Fortunately, things are improving. First of all, there are people like me and my colleagues, who were formally trained in computer science (and maybe even worked as industrial software engineers, as I did) before getting their PhD in a scientific discipline, such as bioinformatics. At least in genetics (my field), many of the widely used programs are developed by people like me, and there are grants available to fund their long-term maintenance and improvement. If you want an example of an excellent scientist who is also an excellent programmer, check out Heng Li (http://lh3lh3.users.sourceforge.net/).
Second, educators are starting to recognize the importance of teaching programming to people of all disciplines. All students entering the PhD program from which I graduated were strongly encouraged to take at least one programming class, and some university departments are beginning to require that all incoming undergraduates learn to program. While the quality of programming education undoubtedly varies, I’m hopeful that the next step will be for educators to recognize the importance of teaching software engineering principles as well.

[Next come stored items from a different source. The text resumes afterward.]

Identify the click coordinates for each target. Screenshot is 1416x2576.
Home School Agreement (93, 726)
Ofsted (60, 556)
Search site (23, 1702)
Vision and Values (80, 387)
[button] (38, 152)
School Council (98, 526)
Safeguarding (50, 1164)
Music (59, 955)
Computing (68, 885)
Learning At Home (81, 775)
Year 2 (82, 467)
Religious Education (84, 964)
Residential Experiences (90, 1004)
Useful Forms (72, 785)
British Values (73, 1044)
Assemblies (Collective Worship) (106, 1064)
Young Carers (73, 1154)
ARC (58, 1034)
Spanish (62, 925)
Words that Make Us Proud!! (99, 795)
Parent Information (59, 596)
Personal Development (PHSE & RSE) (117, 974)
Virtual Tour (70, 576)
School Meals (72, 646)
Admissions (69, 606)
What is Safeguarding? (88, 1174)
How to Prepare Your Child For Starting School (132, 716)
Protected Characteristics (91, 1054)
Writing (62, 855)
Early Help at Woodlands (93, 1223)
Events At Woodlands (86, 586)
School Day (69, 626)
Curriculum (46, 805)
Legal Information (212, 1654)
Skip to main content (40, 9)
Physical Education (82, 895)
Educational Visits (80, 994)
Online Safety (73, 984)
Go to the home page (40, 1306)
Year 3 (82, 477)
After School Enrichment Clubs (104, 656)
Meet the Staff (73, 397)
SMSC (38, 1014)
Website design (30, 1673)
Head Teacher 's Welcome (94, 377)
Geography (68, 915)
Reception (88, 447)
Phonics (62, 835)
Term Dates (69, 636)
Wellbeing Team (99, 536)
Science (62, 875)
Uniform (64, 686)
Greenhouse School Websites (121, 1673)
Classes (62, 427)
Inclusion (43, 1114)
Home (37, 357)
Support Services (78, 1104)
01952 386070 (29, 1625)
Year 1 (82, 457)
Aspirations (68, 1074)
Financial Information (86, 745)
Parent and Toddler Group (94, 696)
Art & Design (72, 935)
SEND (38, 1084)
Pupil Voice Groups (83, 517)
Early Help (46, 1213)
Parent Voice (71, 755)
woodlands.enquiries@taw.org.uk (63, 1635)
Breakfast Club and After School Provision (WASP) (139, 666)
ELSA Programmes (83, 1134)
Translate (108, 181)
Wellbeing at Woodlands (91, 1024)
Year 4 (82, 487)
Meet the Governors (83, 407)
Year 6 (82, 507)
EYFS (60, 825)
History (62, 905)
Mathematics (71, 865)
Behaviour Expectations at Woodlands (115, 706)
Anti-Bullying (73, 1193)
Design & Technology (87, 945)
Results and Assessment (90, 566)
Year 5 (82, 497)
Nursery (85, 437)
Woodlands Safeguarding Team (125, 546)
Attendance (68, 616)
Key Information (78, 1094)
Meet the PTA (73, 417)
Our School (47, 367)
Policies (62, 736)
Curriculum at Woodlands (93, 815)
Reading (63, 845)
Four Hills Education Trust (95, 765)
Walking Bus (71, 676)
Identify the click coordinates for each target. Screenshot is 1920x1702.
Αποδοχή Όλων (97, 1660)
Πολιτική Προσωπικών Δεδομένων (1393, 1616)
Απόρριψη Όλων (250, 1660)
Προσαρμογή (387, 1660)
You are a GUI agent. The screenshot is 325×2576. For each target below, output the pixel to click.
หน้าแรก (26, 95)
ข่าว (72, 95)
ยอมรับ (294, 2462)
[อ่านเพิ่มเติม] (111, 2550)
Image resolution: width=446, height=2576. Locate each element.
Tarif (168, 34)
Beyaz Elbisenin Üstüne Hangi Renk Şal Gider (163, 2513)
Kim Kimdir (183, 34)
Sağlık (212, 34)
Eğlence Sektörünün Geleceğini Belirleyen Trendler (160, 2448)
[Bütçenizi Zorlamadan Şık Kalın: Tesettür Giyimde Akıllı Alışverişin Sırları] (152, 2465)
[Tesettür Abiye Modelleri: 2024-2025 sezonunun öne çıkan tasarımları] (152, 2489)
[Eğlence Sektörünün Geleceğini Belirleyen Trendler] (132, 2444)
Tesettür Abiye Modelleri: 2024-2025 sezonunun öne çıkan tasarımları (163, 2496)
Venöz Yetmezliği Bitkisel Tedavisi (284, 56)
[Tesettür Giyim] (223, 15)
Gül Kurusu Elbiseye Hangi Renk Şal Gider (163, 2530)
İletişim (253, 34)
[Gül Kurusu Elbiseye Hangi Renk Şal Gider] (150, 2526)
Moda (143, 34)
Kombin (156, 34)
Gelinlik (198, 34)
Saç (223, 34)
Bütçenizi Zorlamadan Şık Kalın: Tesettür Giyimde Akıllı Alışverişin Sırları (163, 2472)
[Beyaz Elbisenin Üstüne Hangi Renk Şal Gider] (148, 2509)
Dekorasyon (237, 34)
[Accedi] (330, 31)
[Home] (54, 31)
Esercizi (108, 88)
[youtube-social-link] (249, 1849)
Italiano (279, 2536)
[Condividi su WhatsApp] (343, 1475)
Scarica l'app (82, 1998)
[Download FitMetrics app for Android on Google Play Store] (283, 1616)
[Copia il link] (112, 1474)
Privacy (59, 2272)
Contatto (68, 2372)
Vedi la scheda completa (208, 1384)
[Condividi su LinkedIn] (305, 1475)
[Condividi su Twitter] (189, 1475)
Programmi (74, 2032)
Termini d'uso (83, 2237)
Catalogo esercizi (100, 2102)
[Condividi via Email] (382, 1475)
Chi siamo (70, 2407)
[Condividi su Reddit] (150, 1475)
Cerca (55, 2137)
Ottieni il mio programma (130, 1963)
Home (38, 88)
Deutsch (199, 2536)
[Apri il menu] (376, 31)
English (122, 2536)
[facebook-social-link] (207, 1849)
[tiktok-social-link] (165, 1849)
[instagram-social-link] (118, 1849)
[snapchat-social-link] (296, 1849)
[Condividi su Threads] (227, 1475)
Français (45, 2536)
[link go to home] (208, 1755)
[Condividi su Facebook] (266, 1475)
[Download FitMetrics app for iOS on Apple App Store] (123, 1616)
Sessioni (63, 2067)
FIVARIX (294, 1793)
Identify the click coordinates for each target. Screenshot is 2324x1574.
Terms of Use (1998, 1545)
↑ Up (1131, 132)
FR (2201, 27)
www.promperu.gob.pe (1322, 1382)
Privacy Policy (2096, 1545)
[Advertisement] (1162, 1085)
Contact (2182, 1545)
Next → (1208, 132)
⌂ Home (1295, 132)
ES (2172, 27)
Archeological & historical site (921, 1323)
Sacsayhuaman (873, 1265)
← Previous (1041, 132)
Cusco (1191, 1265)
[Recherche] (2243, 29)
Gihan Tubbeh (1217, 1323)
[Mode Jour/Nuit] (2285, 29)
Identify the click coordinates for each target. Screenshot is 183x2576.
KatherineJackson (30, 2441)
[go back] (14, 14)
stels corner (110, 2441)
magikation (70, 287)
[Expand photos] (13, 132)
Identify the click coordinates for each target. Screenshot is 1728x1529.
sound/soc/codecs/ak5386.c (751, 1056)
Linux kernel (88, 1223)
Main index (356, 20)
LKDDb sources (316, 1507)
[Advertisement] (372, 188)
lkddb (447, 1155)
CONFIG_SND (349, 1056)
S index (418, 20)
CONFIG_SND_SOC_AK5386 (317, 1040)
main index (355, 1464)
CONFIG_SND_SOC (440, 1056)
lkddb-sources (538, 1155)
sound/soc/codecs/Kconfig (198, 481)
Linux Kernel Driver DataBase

Third, funding agencies are coming around to the idea that software quality is an important consideration, and are willing to fund grants that include a software engineer as a line-item in the budget. Unfortunately, in the current climate (at least in the US) funding levels are stagnant or decreasing and payouts are being reduced across the board, but I think it’s important that the problem has moved from being an institutional one to a political one.
Anyway, if you want things to get better, 1) vote for people that will increase funding for science, 2) help teach current and future scientists better programming practices, and/or 3) consider getting your PhD in a scientific discipline and try to change things from the inside!
Just wish to say your article is as amazing. The clearness to your submit is just nice and that
i could think you are knowledgeable on this subject.
Well with your permission let me to grab your RSS feed to stay updated with
approaching post. Thanks a million and please keep up the gratifying work.
my weblog – interior basement waterproofing
I’m lucky enough to work in a scientific research group that has 4 software engineers out of a group of 20. They’re very hard to get because funders don’t want to pay for software engineers – they say, “why don’t you hire a researcher to do that?” So we have to fund them ourselves out of the money left over from previous projects, income from running training courses, or commercial consulting projects we do.
I was an advisor to a multi-million pound research project between three universities. They wanted to do something that relied on creating mobile phone apps. But while they had something like 12 full-time researchers, they only had one software engineer. So there was no way the software engineer could keep up, and the researchers had to do other things with their time.